Sklair: Das ist eine knifflige Frage. Viele Architekten spielen tatsächlich eine aktive Rolle, manche tun dies gern, andere ungern. Mehr als die meisten kreativen Künstler sind Architekten auf externe Finanzierung angewiesen, um ihre künstlerischen Unternehmungen zu verwirklichen. Folglich habe sie keine große Wahl, wenn sie große, teure Gebäude bauen wollen. In der Branche wird dies sehr kontrovers diskutiert, weniger jedoch in der Industrie (siehe hierzu der Abschnitt zur Kritikalitätsdebatte in Kapitel 6). Wie ich im Buch durchgängig wiederhole, beurteile ich nicht, sondern versuche zu analysieren: Also ja, in vielen Fällen spielen Architekten eine aktive Rolle im Geschäft der kapitalistischen Globalisierung und bei der Verbreitung der Kultur-Ideologie des Konsumismus.

Können Sie irgendetwas ausmachen, was Architekten (die dazu bereit sind) tun könnten, um dem zu widerstehen, was Sie als «Kultur-Ideologie des Konsumismus» bezeichnen?

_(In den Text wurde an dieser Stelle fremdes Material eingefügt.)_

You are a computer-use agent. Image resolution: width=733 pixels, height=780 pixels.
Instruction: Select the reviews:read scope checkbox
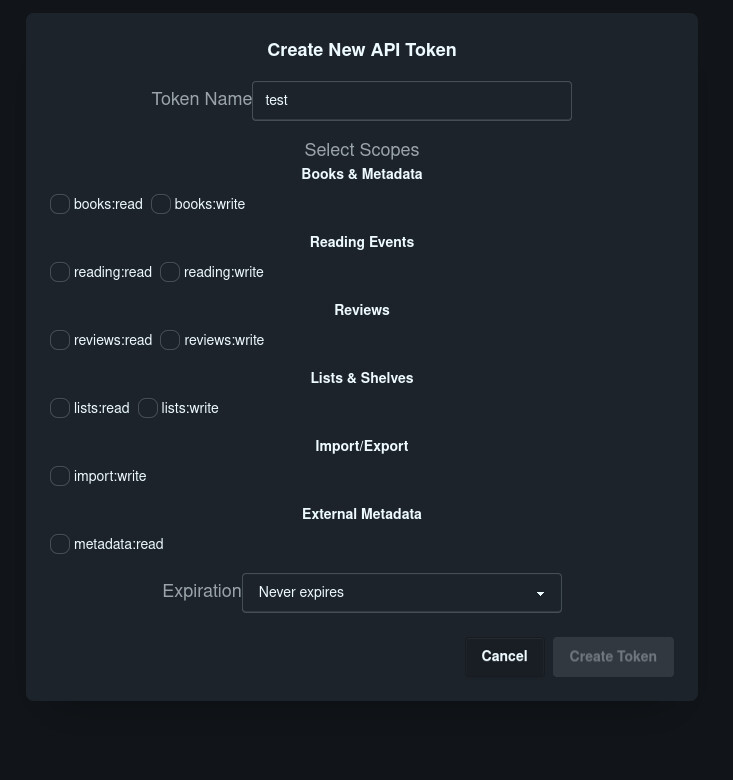[60, 340]
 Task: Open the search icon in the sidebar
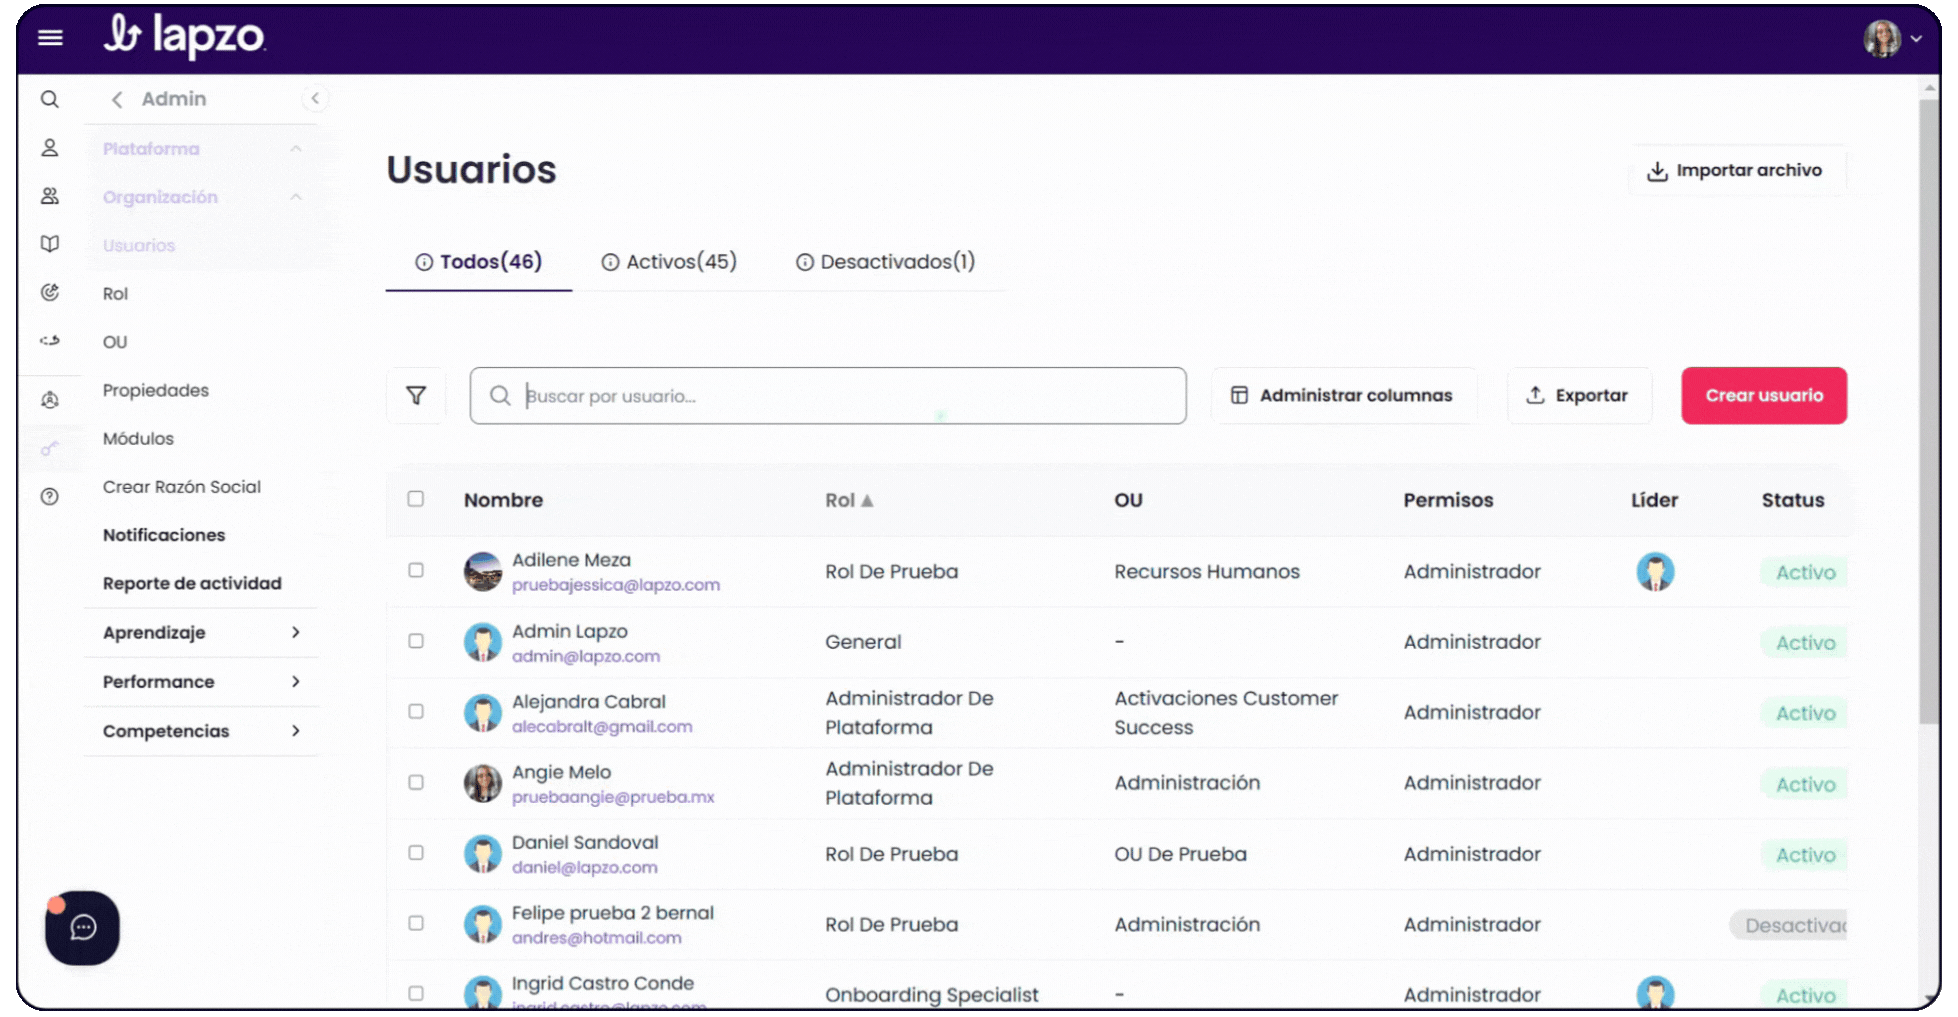click(x=49, y=99)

Sklair: Nicht viel, angesichts des aktuellen globalen Klimas, in dem die Kultur-Ideologie des Konsumismus weltweit mit katastrophalen ökologischen Folgen uneingeschränkt zu herrschen scheint. Zahlreiche Architekten sind auf der Bühne grünen, nachhaltigen Bauens tätig, hier setzt allerdings der Jevons-Effekt ein. Während jedes Hochhaus «grüner und nachhaltiger» wird je mehr gebaut werden, und die CO2-Bilanz pro Einheit sinkt, erhöht sich die CO2-Gesamtbilanz kontinuierlich. Das Shanghai des 21. Jahrhunderts ist ein hervorragendes Beispiel hierfür und in Paris – bislang eine Stadt, die nicht von Hochhäusern beherrscht wurde – sind nun weitere Hochhäuser geplant, um die Banker der Londoner City nach Paris zu locken, sobald der Brexit umsetzt wird. Wie ich allerdings am Ende des Buches ausführe, werden Architekten und Stadtplaner sich sicherlich dafür einsetzen, unsere gebaute Umwelt auf dem Weg zu einer besseren, nachhaltigeren Zukunft zu verbessern: …Alle Arten von Architektur, einschließlich neu gestalteter Kult-Gebäude, würden einen Platz in der neuen globalen Gesellschaft finden.» Es ist ein ermutigendes Zeichen, dass es in und um die Architektur ein wachsendes Bewusstsein zu geben scheint, dass wir uns nun im Zeitalter des Anthropozäns befinden (menschliches Verhalten als bestimmende Kraft für das Erdsystem) und die daraus resultierenden Konsequenzen für Architektur und Bauen im Allgemeinen herausarbeiten.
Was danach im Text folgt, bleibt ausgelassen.